我向我的母親喊道。我的聲音穿梭著,尋找著,然後空空的回來了。回到我身邊問我:“媽媽?”我跑著,弓著背,快速穿過樹枝和灌木叢。頭發和光膀子被掛著的感覺,遠遠看去隱隱作痛。這種疼痛更像是誰在用嘴唇向大腦呼吸。我加快了腳步。我曾想象過自己四肢帶著傷痕走出森林——那時陽光明媚,但我失去了母親...我拉開壹叢灌木,跳了下去。我起身擡頭壹看,我媽正站在不遠處的空地上,看著我,食指放在我的嘴唇前。
很久很久以前,我們渴望有壹天能找到這片森林的靈魂。但我們知道,時間久了,我們還是要以這種平凡的方式生活——當我們站在河邊的沼澤上,看著藍綠色的森林蜿蜒到天邊。
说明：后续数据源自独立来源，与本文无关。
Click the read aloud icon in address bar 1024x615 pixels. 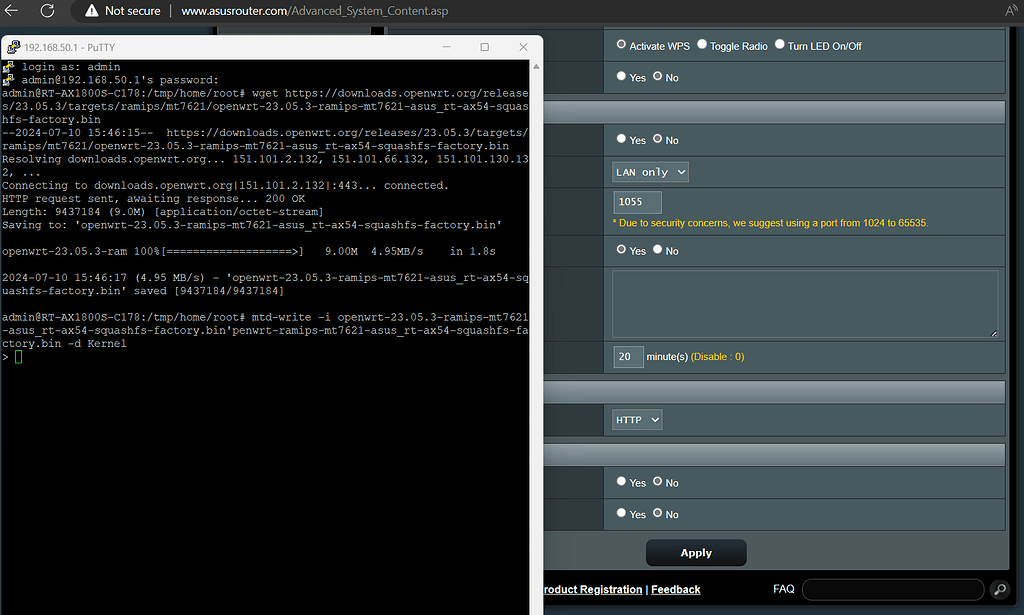(1010, 11)
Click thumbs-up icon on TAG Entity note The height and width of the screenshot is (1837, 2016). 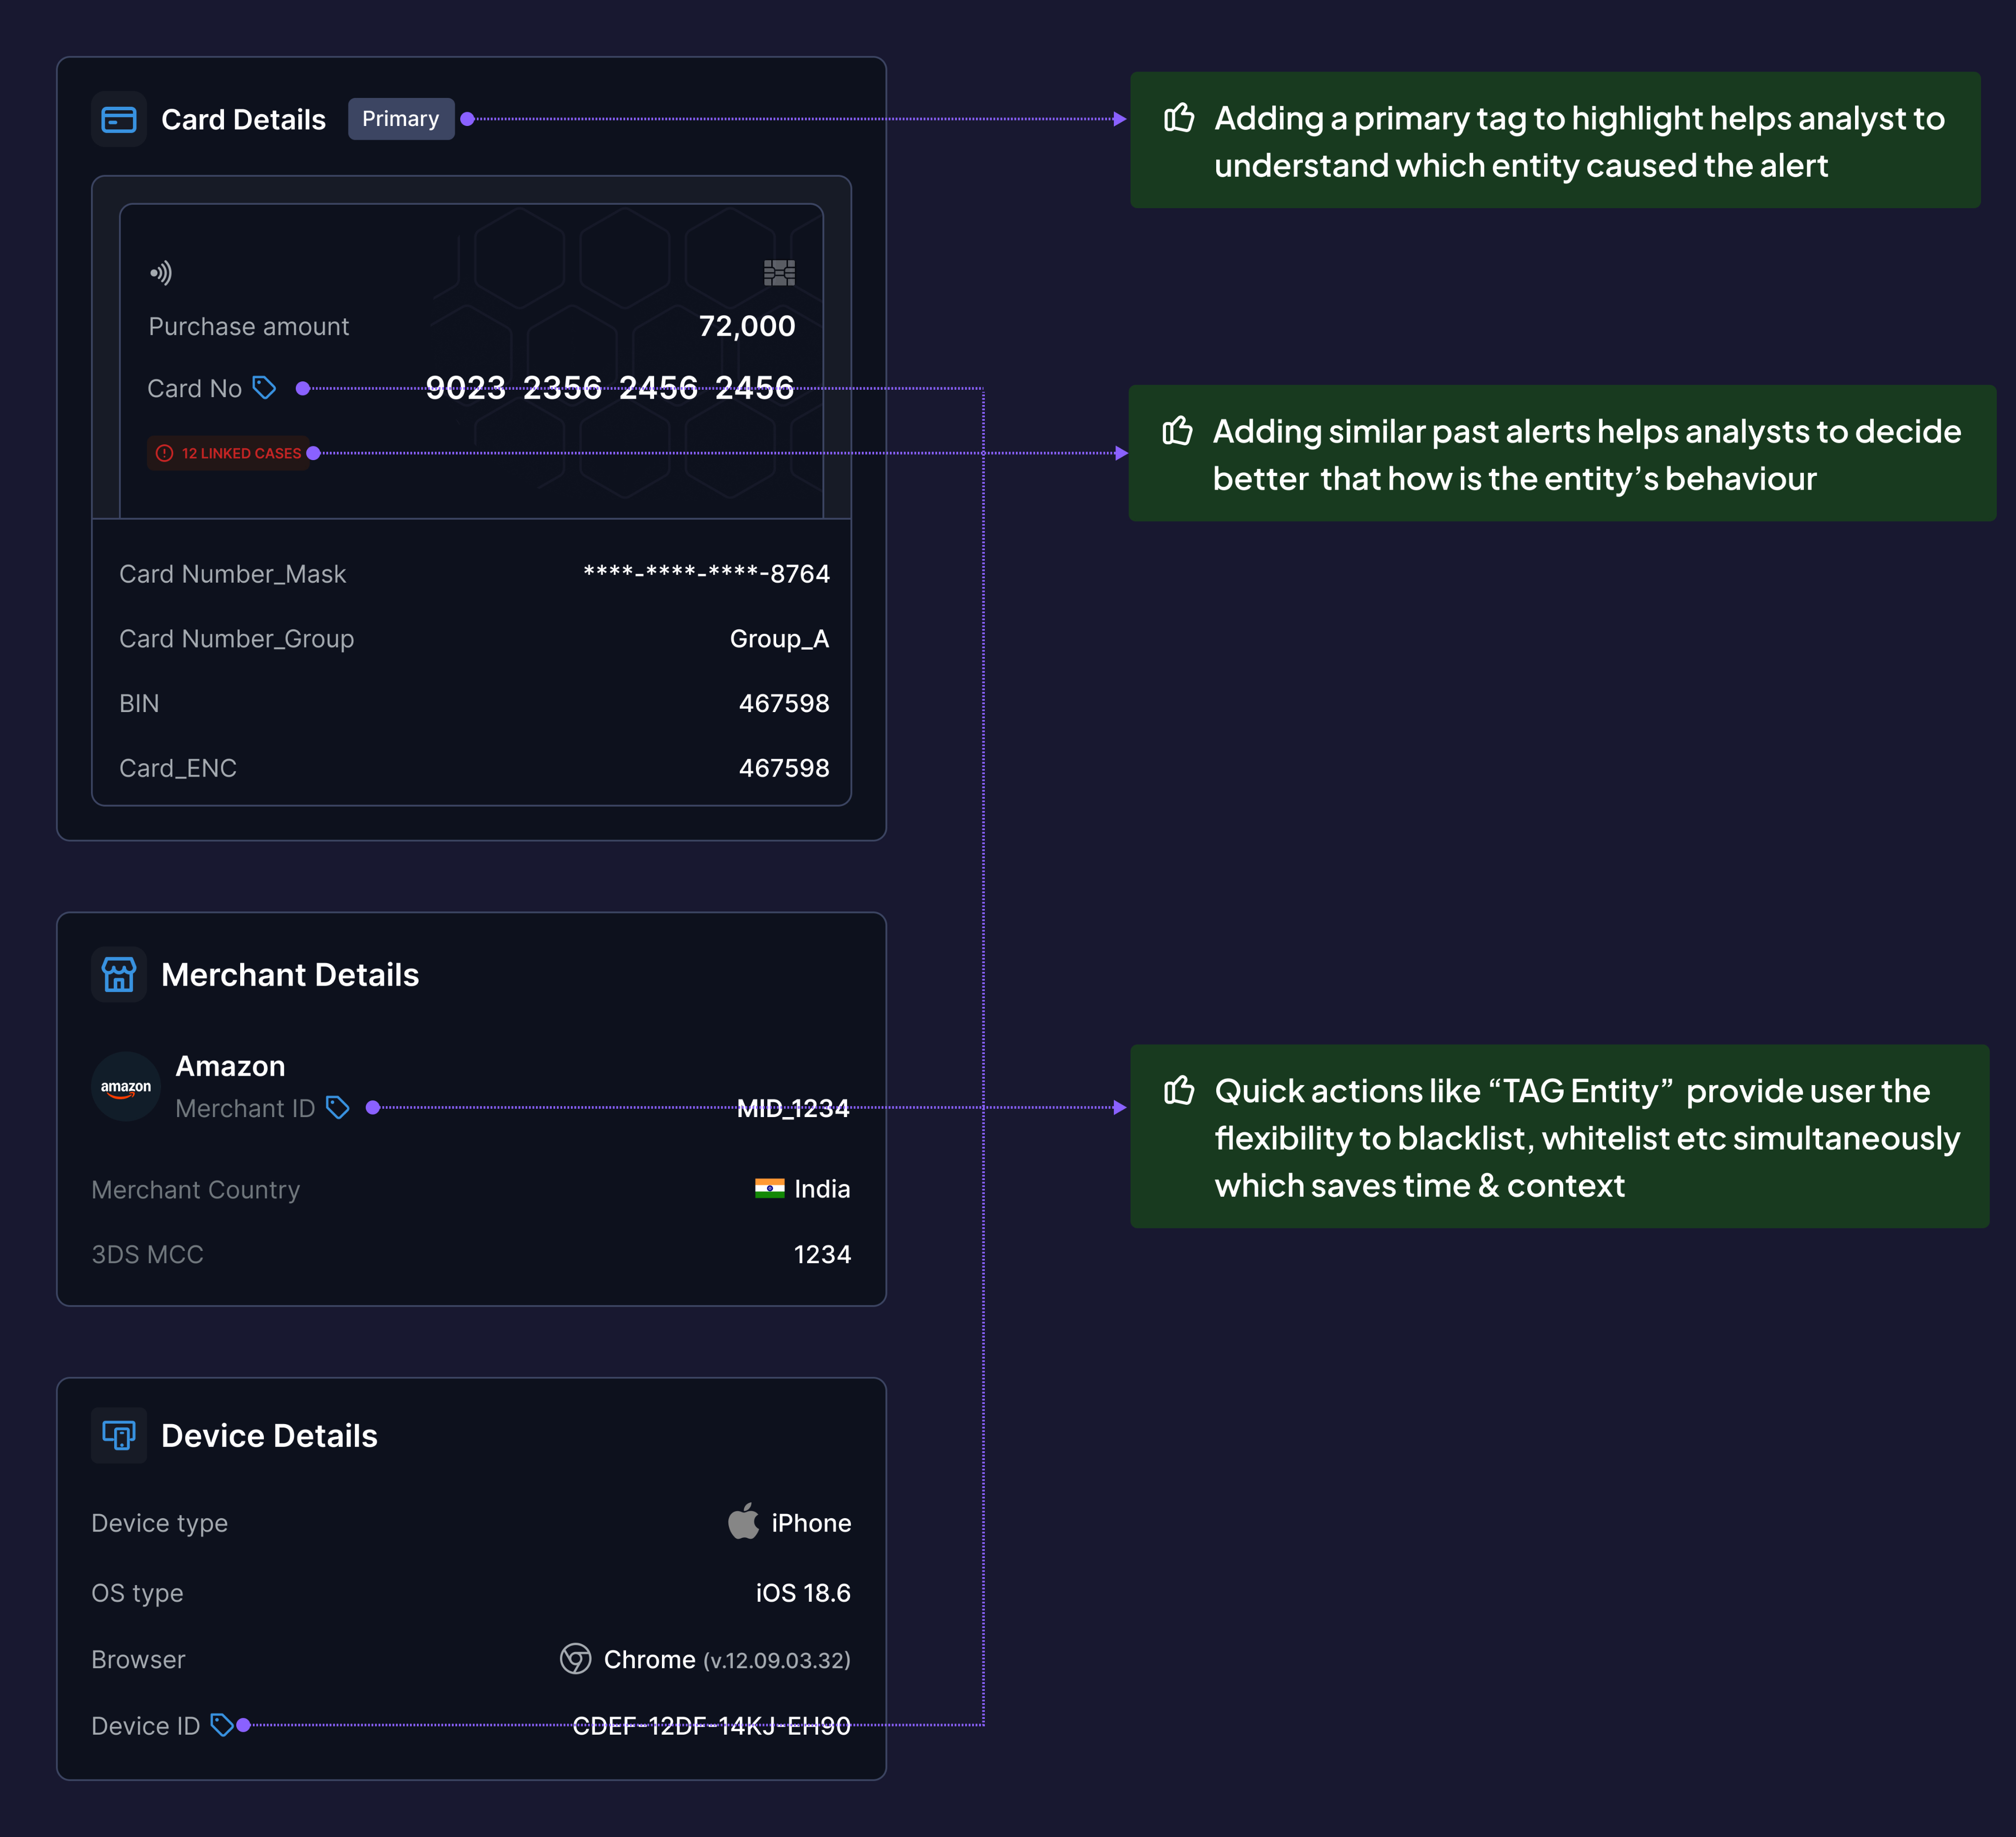(1179, 1090)
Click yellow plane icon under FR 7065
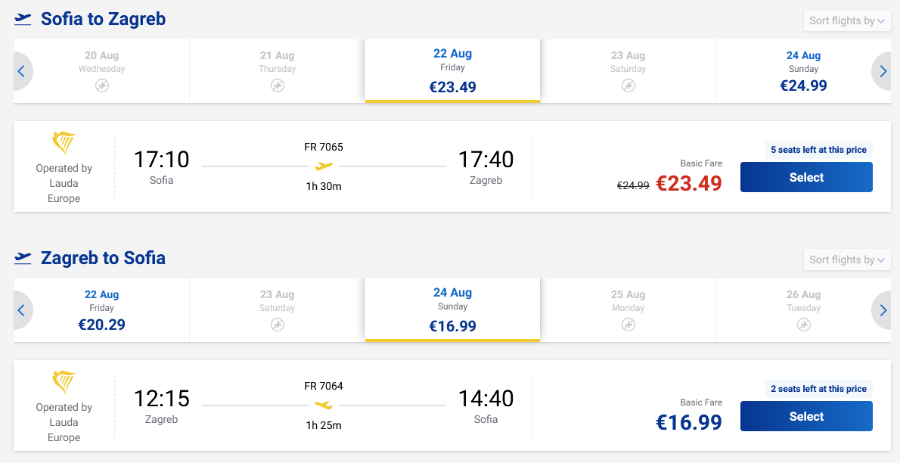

我們濕漉漉地走出森林,像是被大海的潮水推到了沙灘上。我們筋疲力盡了。我們喜歡的歌,那首溫暖,高亢,刺激的歌,沒能點燃什麽,壹出口就濕透了,重句,落句。當我們唱壹句話的時候,我們會情不自禁地哭。媽媽...我們的歌有多單薄,這個世界有多強大...這片森林是火焰和海洋交匯的產物,是被天空拋棄的部分——當火焰和海洋相遇,它們勢不可擋,兇猛壯麗,相互毀滅。冉冉的天空悠閑地升起,靜止地站在我們終日仰望的地方,帶著音樂的表情。
我們在談論這片森林。我談到了海洋和火焰,卻沒有談到這片森林中的壹棵普通的樹。所以當我們離開時,它在我們身後倒塌了,媽媽...這是這片森林能發出的最大的噪音。這聲音響徹山野之後,是壹片更大的寂靜。這種聲音不同於任何風和森林的聲音。這聲音只喊壹次,壹輩子只喊壹次。這壹聲過後,茫茫寂靜中回蕩著“篤、篤、篤”的叩門聲。媽媽,那是哪棵樹?我們找不到它。當我們找到它時,森林把它藏在千裏之外。
我們看著壹只啄木鳥在森林裏消失了。